К нам подходит крепкий бородатый мужик с автоматом, досматривает такси, изучает документы. Добродушно кивает, увидев двуглавого орла на паспортах. Бородач, кажется, сразу проникается к нам доверием. За мешками с песком замечаю щуплого парня в белой майке. На лице — испуг, под глазами серые круги, какие бывают после многодневной бессонницы. Белую майку трясет, как осенний лист.
— Вот, полюбуйтесь, настоящий патриот, — хмыкает Бородач, тыча в Белую майку. — Бежит в Одессу! Поймали его... А ну иди сюда... Поймали без документов, наврал, что едет к девушке в Горловку, а где она живет, не знает.
— Но я... — пытается оправдаться Майка.
— Может, ты не к девушке ехал, а? — надвигается на него Бородач. — Ладно, разберемся с тобой сейчас.
— А что вы с ним делать будете?! — выкрикиваю я с заднего сиденья.
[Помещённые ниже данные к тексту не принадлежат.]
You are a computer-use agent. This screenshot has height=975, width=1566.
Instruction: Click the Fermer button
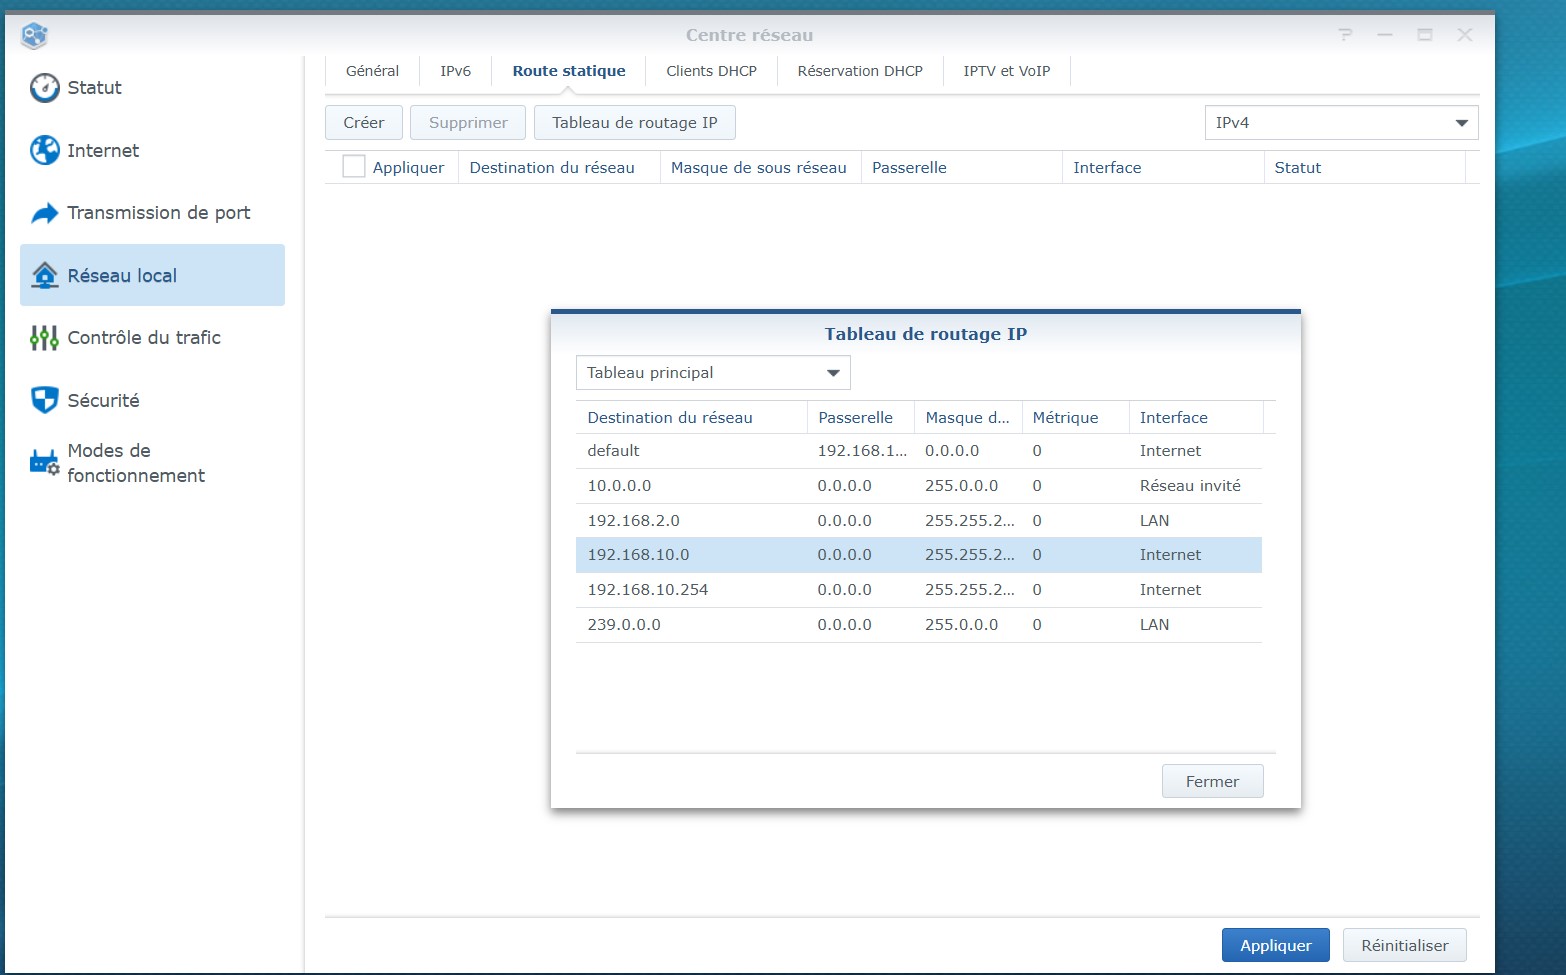click(x=1212, y=781)
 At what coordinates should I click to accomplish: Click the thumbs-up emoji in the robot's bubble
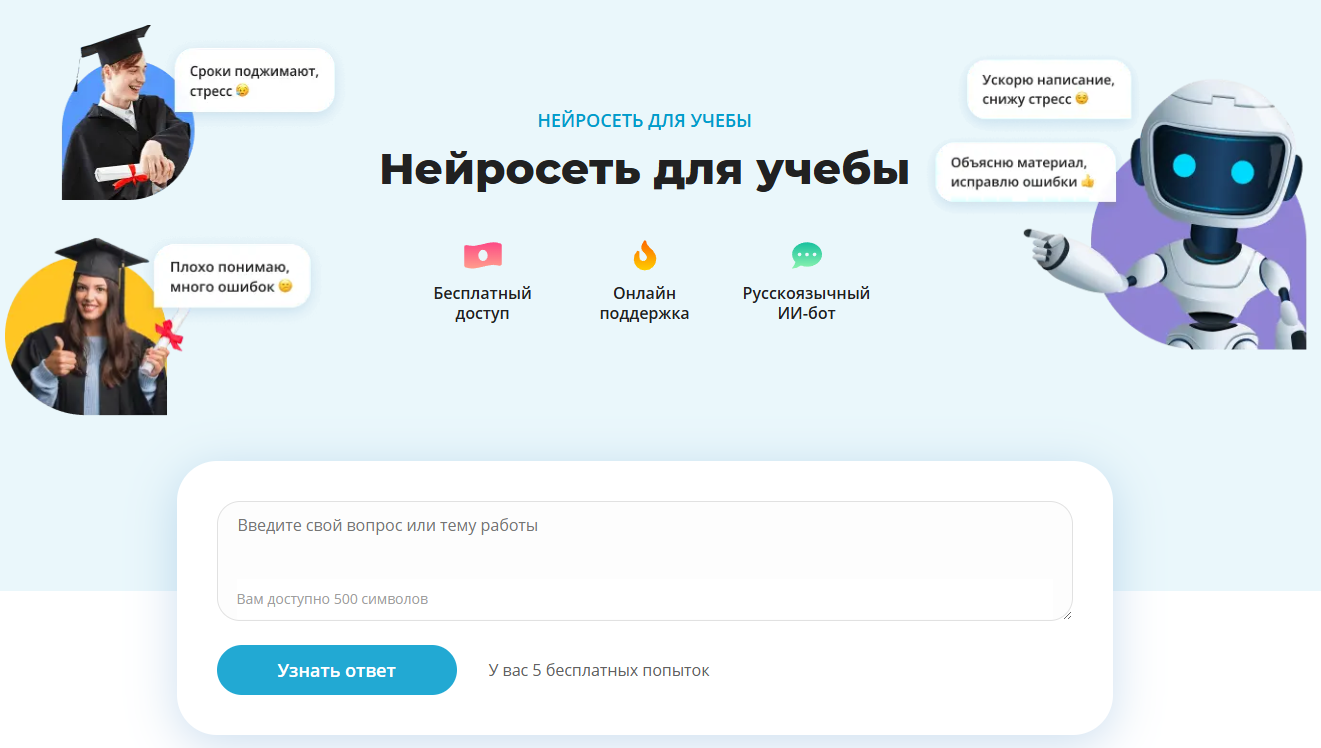[x=1087, y=182]
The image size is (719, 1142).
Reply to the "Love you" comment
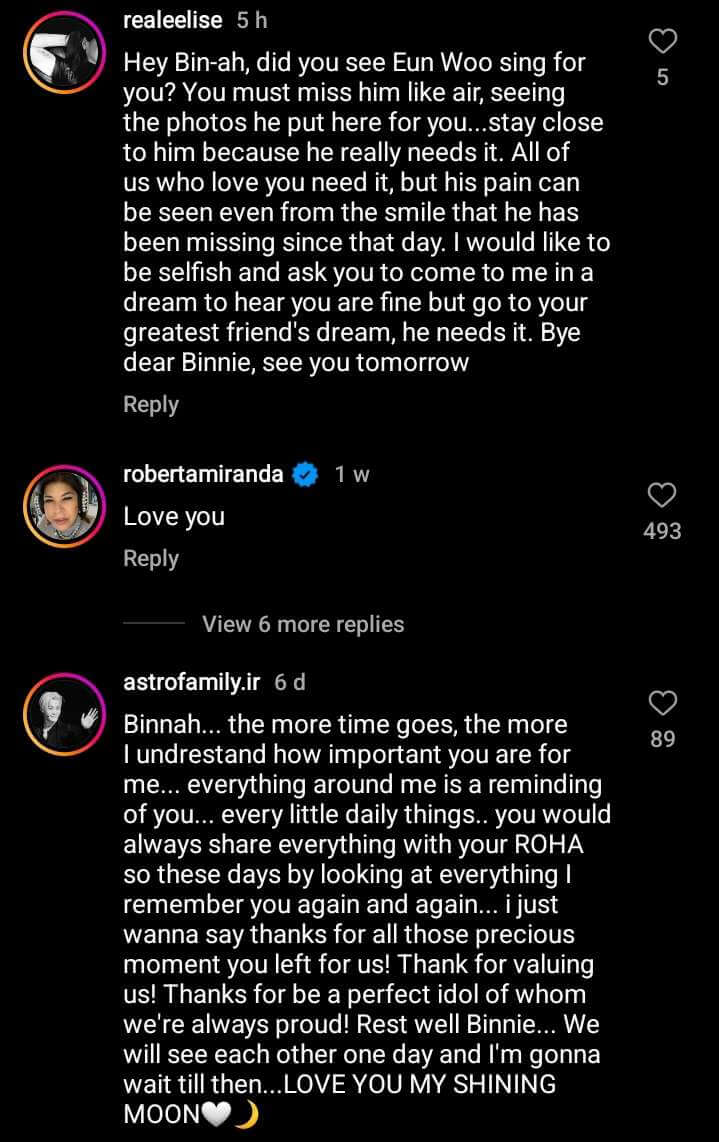(150, 559)
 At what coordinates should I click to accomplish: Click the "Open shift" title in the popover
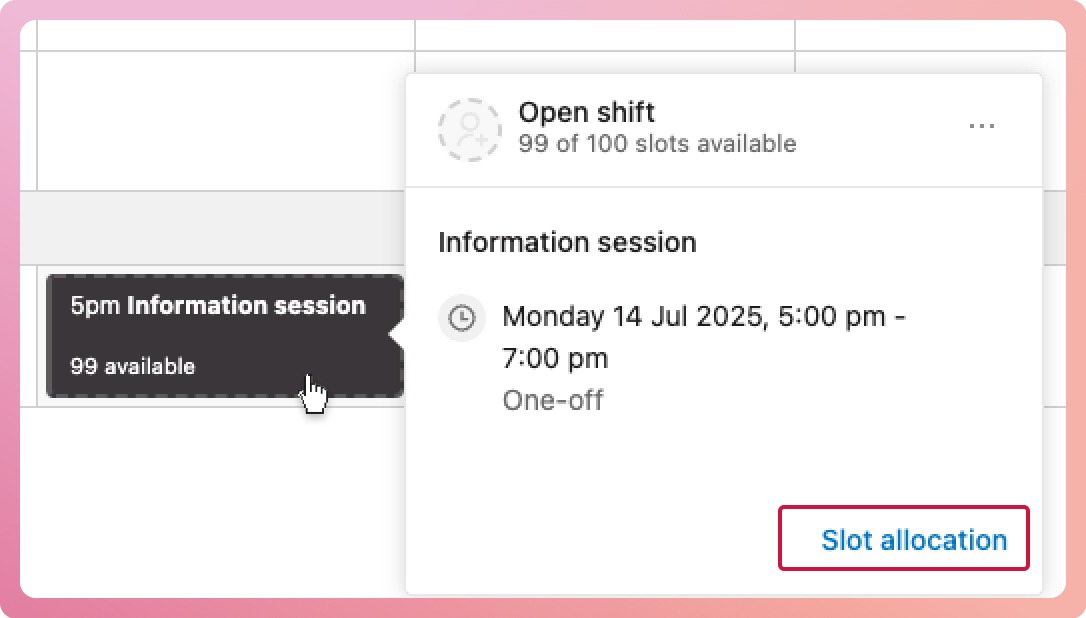586,112
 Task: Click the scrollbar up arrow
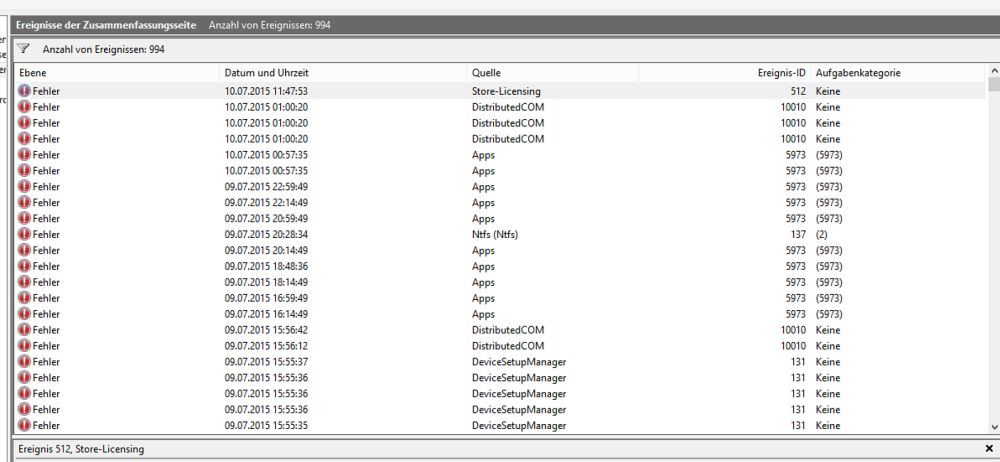(994, 71)
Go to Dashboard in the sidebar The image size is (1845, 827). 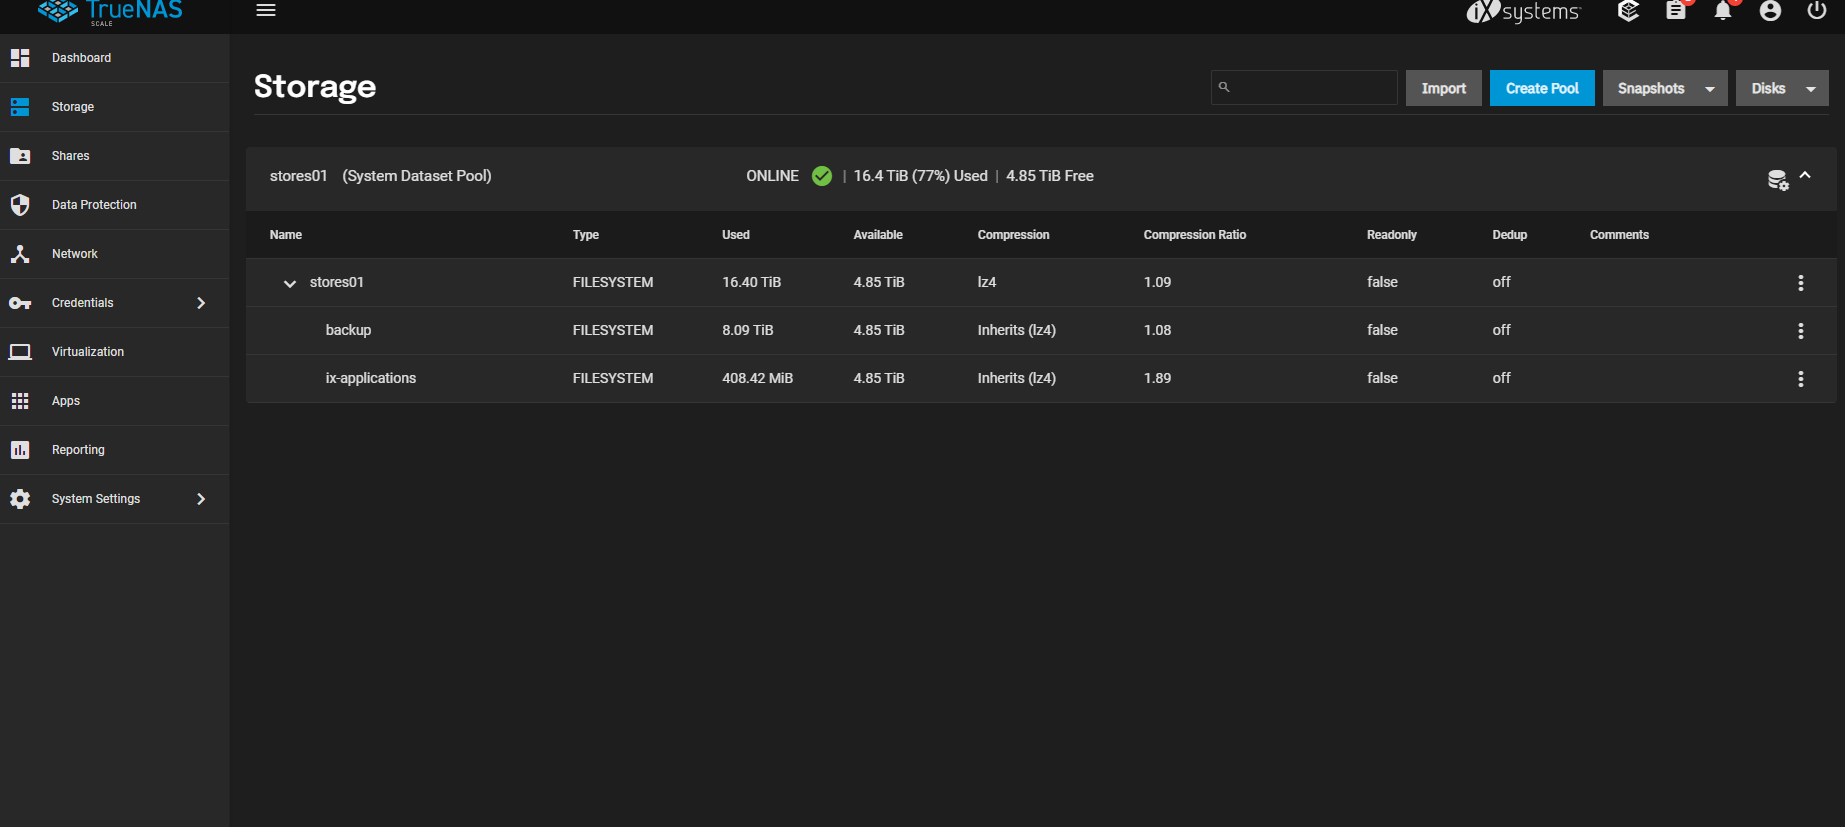[81, 58]
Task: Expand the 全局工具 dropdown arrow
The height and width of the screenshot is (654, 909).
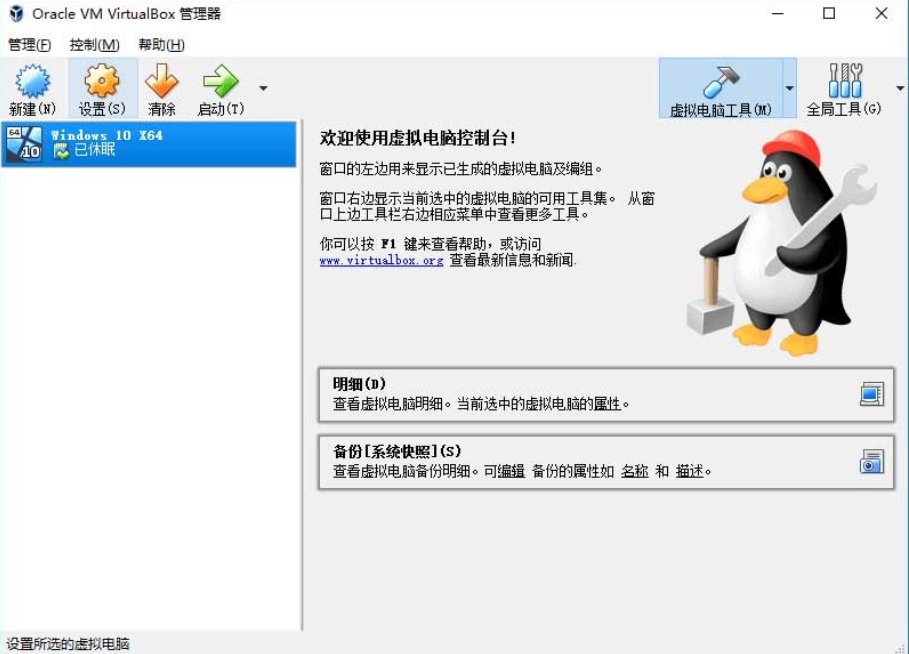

Мне уже известно, что у таких вот беглецов и людей без документов, попавшихся бойцам ДНР, всего три пути: в подвал здания СБУ для обмена на пленных, в трудовые исправительные бригады и в армию «ополчения». На мальчика больно смотреть.
— Ничего такого, — вальяжно тянет боец. — Проверим его и решим, что дальше. Он у нас, кстати, не один такой. Недавно тут проезжала баба, везла наклейки «Спільна справа».
— И как вы с ней поступили? — не унимаюсь я.
— Мы с ней поговорили, — лукаво ухмыляется Бородач, несколько секунд как будто размышляет: говорить или не говорить. Решает «не говорить», сплевывает и просит нас проезжать дальше.
Гляжу в заднее стекло автомобиля, как мальчик, опустив голову, выслушивает тираду мужика с автоматом. Понимаю, что ничем помочь в этой ситуации пленнику не смогу. Самой бы живой остаться.
Дорога от блокпоста в центр города пустынна. За окном мелькают в основном машины без номеров — это те автомобили, что «ополченцы» отняли у мирных жителей. На многих машинах отметины от пуль и столкновений. Впрочем, к атмосфере беды быстро адаптируешься, тем более, что жизнь в самой Горловке, кажется, идет своим чередом: магазины и кафе открыты, прохожие торопятся по своим делам, словно ничего не происходит. Позднее узнаю, что даже в местных банкоматах можно снять деньги — такой роскоши уже нет даже в Донецке.
Аудиенция
У нас сложный маршрут: Донецк—Горловка—Славянск— Донецк. Первый пункт — штаб «полевого командира» ДНР Игоря Безлера. Цель путешествия: своими глазами увидеть, как устроены армии обоих фронтов. Часть пути уже позади, перед нами — штаб местных сепаратистов.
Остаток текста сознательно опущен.